Dataset entries:
========

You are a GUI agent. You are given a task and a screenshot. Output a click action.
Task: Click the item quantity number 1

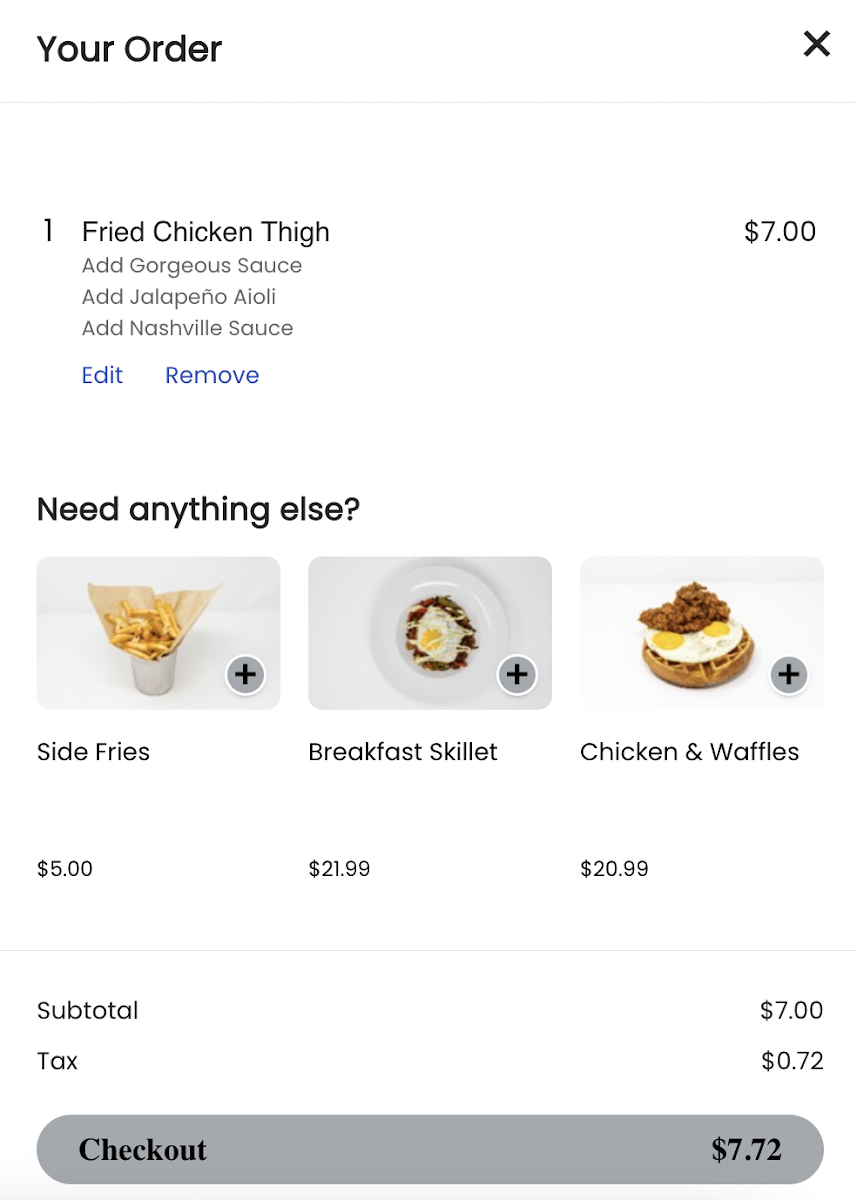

========

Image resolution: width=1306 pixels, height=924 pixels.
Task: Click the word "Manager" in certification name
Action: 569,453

========

Work task: Every line above from the line with "You are a GUI" to the line with "Task: Click the item quantity number 1", both included, must be reproduced exactly, and no other line may appear.

Answer space:
You are a GUI agent. You are given a task and a screenshot. Output a click action.
Task: Click the item quantity number 1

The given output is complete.